On the other hand, here’s what happens when you haven’t thought through your mobile app’s UI design and its impact on UX. These are reviews of Workday:
Negative reviews aren’t the worst part. The people who found them helpful represent lost potential customers.
It’s easy to see that these users—and others reading these reviews who might want the same things from the Workday app— may look for alternatives.
This principle of UI/ UX design for mobile apps states that decision-making time is proportional to the number of choices available.
What this means for your UX team: Designers should aim to reduce selection overload by reducing—or at least simplifying—the choices available.
Notice how Gpay’s most popular Scan QR feature is in the most accessible and intuitive spot—in the top left corner, where the eye begins to read.
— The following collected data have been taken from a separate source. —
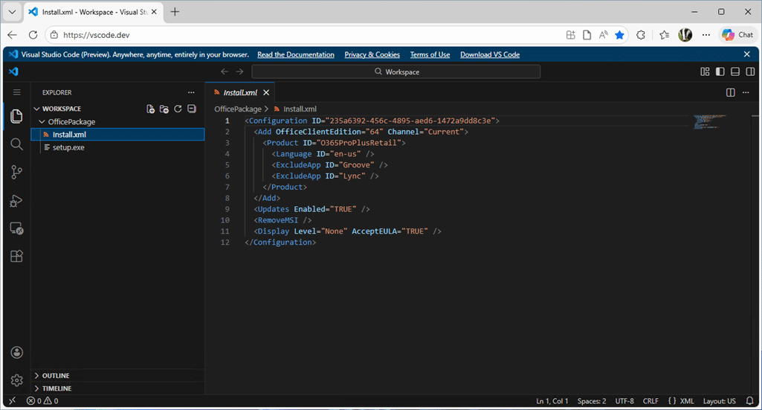Click the Workspace search command box
This screenshot has width=762, height=410.
(395, 72)
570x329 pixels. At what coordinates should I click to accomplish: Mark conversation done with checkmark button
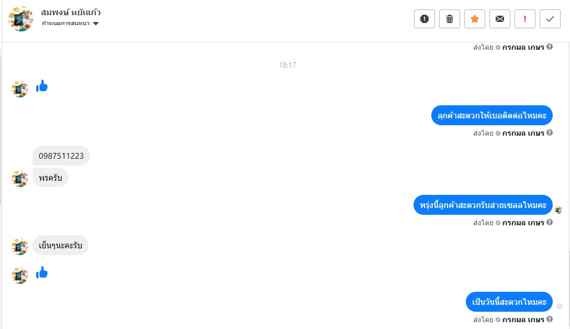[x=550, y=19]
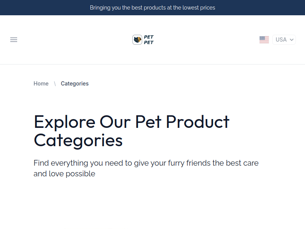Select the Categories breadcrumb item
This screenshot has height=229, width=305.
pos(75,84)
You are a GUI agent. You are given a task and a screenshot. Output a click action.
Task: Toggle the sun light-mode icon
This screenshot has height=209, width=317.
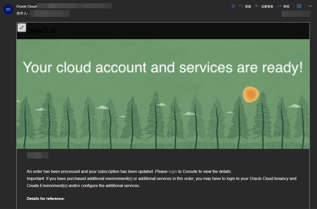click(233, 6)
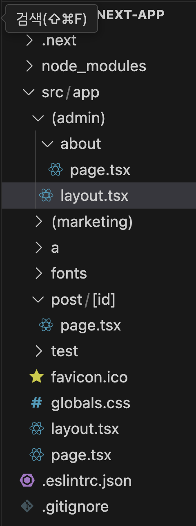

Here’s another example from Zomato:
For Zomato, where more choices and quick decisions are both crucial, notice how they improve the UI/ UX by allowing users to select a category.
This law states that large, more accessible elements on your mobile application’s interface will enjoy greater utilization.
What this means for your UI/ UX team: Make your interactive elements larger and more easily accessible.
Example 1: Slack
Notice that the most visible button here is the new message button—a lot of users open their Slack app to send a message. The other larger buttons are related to high traffic areas like Search, and threads where the user has been tagged.
Example 2: LinkedIn
Notice how the most-used engagement buttons and the search function represent the biggest elements on a LinkedIn app screen.
Example 3: Google Meet
Users can join a meeting or start a new one in one click from Meet’s clean app launch screen. There’s already very little on the screen, and core functions (join a meeting and start a meeting) are most prominent.
According to this principle of UI/ UX design for mobile apps, items standing next to each other are perceived as related.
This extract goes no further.